**Problem:**
Return all of the material exactly; no line may be dropped.

**Task input:**
Start of Block
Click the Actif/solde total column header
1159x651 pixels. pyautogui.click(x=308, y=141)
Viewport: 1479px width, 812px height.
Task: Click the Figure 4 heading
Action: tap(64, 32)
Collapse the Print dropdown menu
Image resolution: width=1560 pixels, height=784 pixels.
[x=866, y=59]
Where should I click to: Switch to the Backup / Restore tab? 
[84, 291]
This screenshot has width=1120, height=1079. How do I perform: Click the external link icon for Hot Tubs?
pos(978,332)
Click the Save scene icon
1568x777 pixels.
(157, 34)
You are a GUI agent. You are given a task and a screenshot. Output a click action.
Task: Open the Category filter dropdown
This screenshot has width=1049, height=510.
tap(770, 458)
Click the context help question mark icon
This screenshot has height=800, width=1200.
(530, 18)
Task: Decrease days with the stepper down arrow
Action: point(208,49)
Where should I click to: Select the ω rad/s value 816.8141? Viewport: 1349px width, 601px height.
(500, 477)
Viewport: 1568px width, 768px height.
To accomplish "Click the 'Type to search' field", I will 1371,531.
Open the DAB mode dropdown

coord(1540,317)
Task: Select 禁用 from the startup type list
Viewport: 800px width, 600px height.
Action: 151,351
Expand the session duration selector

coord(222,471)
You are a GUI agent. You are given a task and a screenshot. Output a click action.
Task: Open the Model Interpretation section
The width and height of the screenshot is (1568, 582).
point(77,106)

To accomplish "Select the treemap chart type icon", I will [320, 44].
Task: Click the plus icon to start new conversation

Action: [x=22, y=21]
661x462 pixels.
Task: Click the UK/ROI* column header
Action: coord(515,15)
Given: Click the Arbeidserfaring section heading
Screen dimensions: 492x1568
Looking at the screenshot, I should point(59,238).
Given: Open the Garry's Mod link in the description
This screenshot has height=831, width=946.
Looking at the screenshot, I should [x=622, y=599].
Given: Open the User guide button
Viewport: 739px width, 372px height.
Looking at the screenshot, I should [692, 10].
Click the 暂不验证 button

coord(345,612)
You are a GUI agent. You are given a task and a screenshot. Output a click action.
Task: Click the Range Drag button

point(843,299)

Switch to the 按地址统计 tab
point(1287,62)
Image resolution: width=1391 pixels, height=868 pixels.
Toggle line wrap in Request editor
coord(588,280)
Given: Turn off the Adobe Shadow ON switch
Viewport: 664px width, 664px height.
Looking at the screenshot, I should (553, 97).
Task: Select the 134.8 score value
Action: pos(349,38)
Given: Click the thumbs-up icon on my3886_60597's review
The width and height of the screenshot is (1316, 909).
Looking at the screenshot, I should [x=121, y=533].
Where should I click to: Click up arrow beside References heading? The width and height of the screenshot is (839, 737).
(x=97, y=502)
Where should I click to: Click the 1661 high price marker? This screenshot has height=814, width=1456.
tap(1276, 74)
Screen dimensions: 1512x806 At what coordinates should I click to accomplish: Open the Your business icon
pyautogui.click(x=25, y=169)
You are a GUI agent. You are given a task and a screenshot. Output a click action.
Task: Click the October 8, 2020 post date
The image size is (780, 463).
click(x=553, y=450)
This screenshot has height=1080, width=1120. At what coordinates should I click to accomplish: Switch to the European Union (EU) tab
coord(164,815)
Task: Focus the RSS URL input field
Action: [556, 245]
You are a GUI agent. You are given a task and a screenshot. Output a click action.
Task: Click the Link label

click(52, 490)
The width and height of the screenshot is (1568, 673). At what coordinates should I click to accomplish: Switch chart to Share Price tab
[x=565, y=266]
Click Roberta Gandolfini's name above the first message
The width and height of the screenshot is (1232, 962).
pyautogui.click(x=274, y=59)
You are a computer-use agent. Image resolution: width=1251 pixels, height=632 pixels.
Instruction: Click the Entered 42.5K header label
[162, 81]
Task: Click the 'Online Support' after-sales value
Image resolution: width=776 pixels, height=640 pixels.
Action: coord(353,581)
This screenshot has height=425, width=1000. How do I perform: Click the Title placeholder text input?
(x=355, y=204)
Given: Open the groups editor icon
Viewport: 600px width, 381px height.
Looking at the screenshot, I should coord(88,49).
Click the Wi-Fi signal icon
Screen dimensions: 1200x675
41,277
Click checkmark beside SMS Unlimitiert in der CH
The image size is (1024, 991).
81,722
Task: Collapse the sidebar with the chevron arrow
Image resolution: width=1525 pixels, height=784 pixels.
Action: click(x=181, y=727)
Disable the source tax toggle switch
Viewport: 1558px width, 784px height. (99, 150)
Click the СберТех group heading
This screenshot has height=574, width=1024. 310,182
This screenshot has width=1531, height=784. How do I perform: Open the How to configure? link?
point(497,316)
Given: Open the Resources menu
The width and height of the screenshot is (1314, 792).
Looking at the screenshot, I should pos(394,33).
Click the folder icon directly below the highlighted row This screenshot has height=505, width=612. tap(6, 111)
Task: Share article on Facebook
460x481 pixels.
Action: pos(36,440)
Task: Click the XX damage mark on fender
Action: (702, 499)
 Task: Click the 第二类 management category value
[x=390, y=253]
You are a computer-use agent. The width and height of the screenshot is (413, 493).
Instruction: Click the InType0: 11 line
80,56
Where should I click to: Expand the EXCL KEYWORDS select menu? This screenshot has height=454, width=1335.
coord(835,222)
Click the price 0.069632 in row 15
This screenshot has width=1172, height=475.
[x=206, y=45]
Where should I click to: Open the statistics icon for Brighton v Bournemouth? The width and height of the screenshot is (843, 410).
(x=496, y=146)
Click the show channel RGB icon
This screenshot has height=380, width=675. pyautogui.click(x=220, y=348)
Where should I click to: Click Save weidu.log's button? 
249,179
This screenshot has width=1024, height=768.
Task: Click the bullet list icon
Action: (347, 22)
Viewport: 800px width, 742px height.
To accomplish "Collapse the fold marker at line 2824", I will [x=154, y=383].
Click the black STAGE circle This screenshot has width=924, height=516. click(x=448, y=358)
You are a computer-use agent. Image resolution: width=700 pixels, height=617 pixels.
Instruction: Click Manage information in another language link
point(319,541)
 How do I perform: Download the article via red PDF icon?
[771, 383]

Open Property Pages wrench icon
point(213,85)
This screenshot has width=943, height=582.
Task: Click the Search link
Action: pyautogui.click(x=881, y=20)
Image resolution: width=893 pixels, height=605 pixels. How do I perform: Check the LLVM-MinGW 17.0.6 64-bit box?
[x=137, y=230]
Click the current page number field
End of Block
**Response to the exercise:**
Click the Actif/solde total column header
1159x651 pixels. pyautogui.click(x=308, y=141)
Viewport: 1479px width, 812px height.
Task: Click the Figure 4 heading
Action: tap(64, 32)
Collapse the Print dropdown menu
Image resolution: width=1560 pixels, height=784 pixels.
[x=866, y=59]
Where should I click to: Switch to the Backup / Restore tab? 
[84, 291]
This screenshot has width=1120, height=1079. How do I perform: Click the external link icon for Hot Tubs?
pos(978,332)
Click the Save scene icon
1568x777 pixels.
(157, 34)
You are a GUI agent. You are given a task and a screenshot. Output a click action.
Task: Open the Category filter dropdown
This screenshot has width=1049, height=510.
tap(770, 458)
Click the context help question mark icon
This screenshot has height=800, width=1200.
(530, 18)
Task: Decrease days with the stepper down arrow
Action: point(208,49)
Where should I click to: Select the ω rad/s value 816.8141? Viewport: 1349px width, 601px height.
(500, 477)
Viewport: 1568px width, 768px height.
To accomplish "Click the 'Type to search' field", I will 1371,531.
Open the DAB mode dropdown

coord(1540,317)
Task: Select 禁用 from the startup type list
Viewport: 800px width, 600px height.
Action: 151,351
Expand the session duration selector

coord(222,471)
You are a GUI agent. You are given a task and a screenshot. Output a click action.
Task: Open the Model Interpretation section
The width and height of the screenshot is (1568, 582).
point(77,106)

To accomplish "Select the treemap chart type icon", I will [320, 44].
Task: Click the plus icon to start new conversation

Action: [x=22, y=21]
661x462 pixels.
Task: Click the UK/ROI* column header
Action: coord(515,15)
Given: Click the Arbeidserfaring section heading
Screen dimensions: 492x1568
Looking at the screenshot, I should point(59,238).
Given: Open the Garry's Mod link in the description
This screenshot has height=831, width=946.
Looking at the screenshot, I should [x=622, y=599].
Given: Open the User guide button
Viewport: 739px width, 372px height.
Looking at the screenshot, I should [692, 10].
Click the 暂不验证 button

coord(345,612)
You are a GUI agent. You are given a task and a screenshot. Output a click action.
Task: Click the Range Drag button

point(843,299)

Switch to the 按地址统计 tab
point(1287,62)
Image resolution: width=1391 pixels, height=868 pixels.
Toggle line wrap in Request editor
coord(588,280)
Given: Turn off the Adobe Shadow ON switch
Viewport: 664px width, 664px height.
Looking at the screenshot, I should (553, 97).
Task: Select the 134.8 score value
Action: pos(349,38)
Given: Click the thumbs-up icon on my3886_60597's review
The width and height of the screenshot is (1316, 909).
Looking at the screenshot, I should [x=121, y=533].
Where should I click to: Click up arrow beside References heading? The width and height of the screenshot is (839, 737).
(x=97, y=502)
Where should I click to: Click the 1661 high price marker? This screenshot has height=814, width=1456.
tap(1276, 74)
Screen dimensions: 1512x806 At what coordinates should I click to accomplish: Open the Your business icon
pyautogui.click(x=25, y=169)
You are a GUI agent. You are given a task and a screenshot. Output a click action.
Task: Click the October 8, 2020 post date
The image size is (780, 463).
click(x=553, y=450)
This screenshot has height=1080, width=1120. At what coordinates should I click to accomplish: Switch to the European Union (EU) tab
coord(164,815)
Task: Focus the RSS URL input field
Action: [556, 245]
You are a GUI agent. You are given a task and a screenshot. Output a click action.
Task: Click the Link label

click(52, 490)
The width and height of the screenshot is (1568, 673). At what coordinates should I click to accomplish: Switch chart to Share Price tab
[x=565, y=266]
Click Roberta Gandolfini's name above the first message
The width and height of the screenshot is (1232, 962).
pyautogui.click(x=274, y=59)
You are a computer-use agent. Image resolution: width=1251 pixels, height=632 pixels.
Instruction: Click the Entered 42.5K header label
[162, 81]
Task: Click the 'Online Support' after-sales value
Image resolution: width=776 pixels, height=640 pixels.
Action: coord(353,581)
This screenshot has height=425, width=1000. How do I perform: Click the Title placeholder text input?
(x=355, y=204)
Given: Open the groups editor icon
Viewport: 600px width, 381px height.
Looking at the screenshot, I should coord(88,49).
Click the Wi-Fi signal icon
Screen dimensions: 1200x675
41,277
Click checkmark beside SMS Unlimitiert in der CH
The image size is (1024, 991).
81,722
Task: Collapse the sidebar with the chevron arrow
Image resolution: width=1525 pixels, height=784 pixels.
Action: click(x=181, y=727)
Disable the source tax toggle switch
Viewport: 1558px width, 784px height. (99, 150)
Click the СберТех group heading
This screenshot has height=574, width=1024. 310,182
This screenshot has width=1531, height=784. How do I perform: Open the How to configure? link?
point(497,316)
Given: Open the Resources menu
The width and height of the screenshot is (1314, 792).
Looking at the screenshot, I should pos(394,33).
Click the folder icon directly below the highlighted row This screenshot has height=505, width=612. tap(6, 111)
Task: Share article on Facebook
460x481 pixels.
Action: pos(36,440)
Task: Click the XX damage mark on fender
Action: (702, 499)
 Task: Click the 第二类 management category value
[x=390, y=253]
You are a computer-use agent. The width and height of the screenshot is (413, 493).
Instruction: Click the InType0: 11 line
80,56
Where should I click to: Expand the EXCL KEYWORDS select menu? This screenshot has height=454, width=1335.
coord(835,222)
Click the price 0.069632 in row 15
This screenshot has width=1172, height=475.
[x=206, y=45]
Where should I click to: Open the statistics icon for Brighton v Bournemouth? The width and height of the screenshot is (843, 410).
(x=496, y=146)
Click the show channel RGB icon
This screenshot has height=380, width=675. pyautogui.click(x=220, y=348)
Where should I click to: Click Save weidu.log's button? 
249,179
This screenshot has width=1024, height=768.
Task: Click the bullet list icon
Action: (347, 22)
Viewport: 800px width, 742px height.
To accomplish "Collapse the fold marker at line 2824", I will [x=154, y=383].
Click the black STAGE circle This screenshot has width=924, height=516. click(x=448, y=358)
You are a computer-use agent. Image resolution: width=700 pixels, height=617 pixels.
Instruction: Click Manage information in another language link
point(319,541)
 How do I perform: Download the article via red PDF icon?
[771, 383]

Open Property Pages wrench icon
point(213,85)
This screenshot has width=943, height=582.
Task: Click the Search link
Action: pyautogui.click(x=881, y=20)
Image resolution: width=893 pixels, height=605 pixels. How do I perform: Check the LLVM-MinGW 17.0.6 64-bit box?
[x=137, y=230]
Click the current page number field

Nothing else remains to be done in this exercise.